Center for Technical Operations Support

The Center for Technical Operations Support primarily develops systems and software in support of data sharing, semantics, informatics and scientific operations for the National Cancer Institute and other National Institutes such as the National Institute of Allergy and Infectious Diseases.

Our work is driven by the problems we are asked to solve, so we are not focused on a single solution technology as the problems are diverse. However, we are firmly focused on providing the best solution to our government clients.

This work can be broadly categorized into three categories: Application development, data and semantics management, and application support.

John Otridge, Ph.D. Director john.otridge@nih.gov

Creating powerful resources for impactful research

The applications we help develop and support range from various data commons, events registration websites, and others such as an informatics site for the Serological Sciences Network. We also provide testing support for configuration of administration tools and custom-off-the-shelf-tools used within the Frederick National Laboratory.

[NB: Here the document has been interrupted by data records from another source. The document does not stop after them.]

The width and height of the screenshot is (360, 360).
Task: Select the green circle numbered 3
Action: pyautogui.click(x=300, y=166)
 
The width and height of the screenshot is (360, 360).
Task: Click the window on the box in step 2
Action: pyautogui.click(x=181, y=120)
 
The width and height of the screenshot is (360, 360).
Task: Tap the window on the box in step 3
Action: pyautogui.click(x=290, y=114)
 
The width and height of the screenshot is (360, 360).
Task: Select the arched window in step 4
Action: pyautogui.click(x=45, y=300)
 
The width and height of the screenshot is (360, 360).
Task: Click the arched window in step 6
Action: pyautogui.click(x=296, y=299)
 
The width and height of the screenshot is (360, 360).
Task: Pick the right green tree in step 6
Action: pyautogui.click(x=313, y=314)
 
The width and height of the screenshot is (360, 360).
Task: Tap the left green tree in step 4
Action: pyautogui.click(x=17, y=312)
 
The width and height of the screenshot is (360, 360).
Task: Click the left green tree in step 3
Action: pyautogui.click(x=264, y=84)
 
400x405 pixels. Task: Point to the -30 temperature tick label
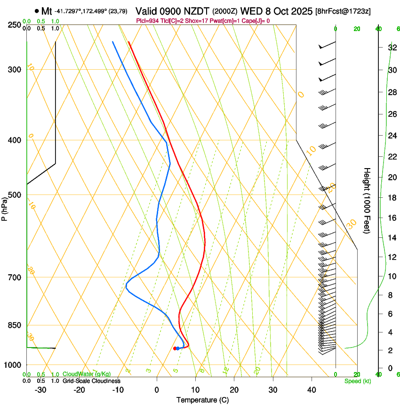(40, 389)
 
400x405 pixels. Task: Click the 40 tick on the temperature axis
(312, 389)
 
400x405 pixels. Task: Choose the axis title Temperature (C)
(202, 400)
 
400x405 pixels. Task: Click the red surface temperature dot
(175, 348)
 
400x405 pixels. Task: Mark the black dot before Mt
(37, 10)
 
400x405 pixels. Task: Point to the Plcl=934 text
(147, 21)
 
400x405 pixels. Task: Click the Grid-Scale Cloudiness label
(91, 381)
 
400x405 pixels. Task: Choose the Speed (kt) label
(358, 381)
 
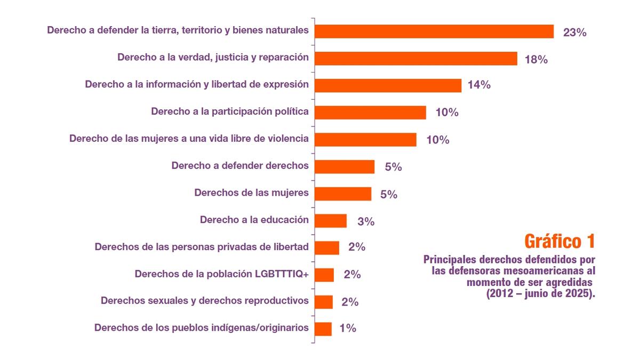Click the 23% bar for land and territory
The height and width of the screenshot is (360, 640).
[434, 31]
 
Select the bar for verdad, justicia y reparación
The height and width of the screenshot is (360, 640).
[416, 58]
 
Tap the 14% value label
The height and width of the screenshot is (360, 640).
[479, 85]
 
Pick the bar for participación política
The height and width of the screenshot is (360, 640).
[370, 113]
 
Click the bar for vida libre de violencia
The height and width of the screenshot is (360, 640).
[365, 140]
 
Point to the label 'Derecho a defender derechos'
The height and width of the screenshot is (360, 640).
[240, 165]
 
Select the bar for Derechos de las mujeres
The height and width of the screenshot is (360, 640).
[343, 194]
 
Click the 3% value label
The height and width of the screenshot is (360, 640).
[366, 221]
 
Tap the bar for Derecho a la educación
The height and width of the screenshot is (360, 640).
[331, 221]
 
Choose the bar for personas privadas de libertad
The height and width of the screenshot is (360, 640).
[327, 247]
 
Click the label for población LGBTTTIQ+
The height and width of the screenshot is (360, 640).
[222, 274]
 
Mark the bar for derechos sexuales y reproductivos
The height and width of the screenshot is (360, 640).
[324, 302]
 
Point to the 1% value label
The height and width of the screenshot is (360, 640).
[347, 329]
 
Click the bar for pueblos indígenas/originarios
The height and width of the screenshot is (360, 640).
[323, 329]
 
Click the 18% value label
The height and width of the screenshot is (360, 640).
[536, 59]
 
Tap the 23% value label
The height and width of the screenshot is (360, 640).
[575, 33]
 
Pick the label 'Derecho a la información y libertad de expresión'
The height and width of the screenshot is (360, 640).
[197, 84]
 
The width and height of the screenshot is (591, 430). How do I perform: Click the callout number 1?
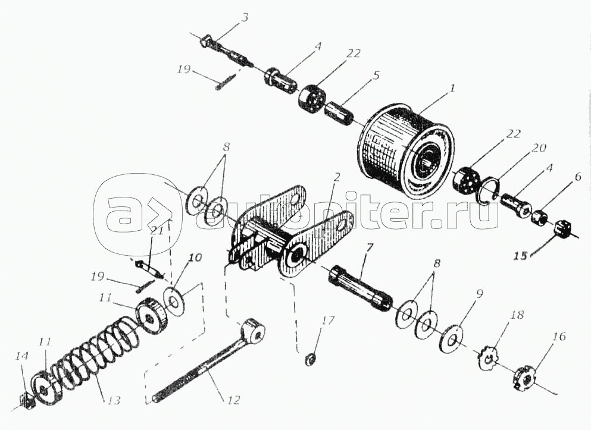(x=452, y=88)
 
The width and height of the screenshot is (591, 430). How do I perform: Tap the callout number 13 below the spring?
(x=113, y=400)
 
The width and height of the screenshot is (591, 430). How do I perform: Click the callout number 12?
(x=234, y=399)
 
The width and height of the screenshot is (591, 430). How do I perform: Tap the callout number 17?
(x=329, y=321)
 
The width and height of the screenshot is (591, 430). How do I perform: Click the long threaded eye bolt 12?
(x=209, y=361)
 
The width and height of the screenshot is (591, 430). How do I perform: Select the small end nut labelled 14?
(x=26, y=400)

To accomplish our work, we have a core group that works closely with staff from our many subcontractor teams. Our extensive use of subcontracts, from both academic and commercial groups, allows us to rapidly extend the perspectives and skills we need to solve the problems we are tasked with by the government.

Our projects range from Drupal-based information sites, providing tier 1 and 2 support for applications, overseeing data generation activities by a subcontractor, to maintaining legacy Oracle clinical systems and to complex multiple million dollar initiatives with many subprojects, such as the Cancer Research Data Commons and the Childhood Cancer Data Initiative.

We also provide development support for legacy systems on Java, JavaScript, Drupal, Google Cloud Platform, Amazon Web Service (AWS), and relational and non-relational databases.

A graphic representation of data science with code strings

Data Commons

We built and implemented various systems and databases for cancer researchers in partnership with the National Cancer Institute, including:

Applications

We created multiple applications for various collaborative initiatives across the National Institutes of Health, including:

Project support

For many years, the group has been an active collaborator in the development and support of projects, including:

Advancing disease research through our state-of-the-art tools

Data sharing has always been an important resource for the research community and with the data sharing policies adopted by the National Cancer Institute and others, the availability of data for the community will increase even more.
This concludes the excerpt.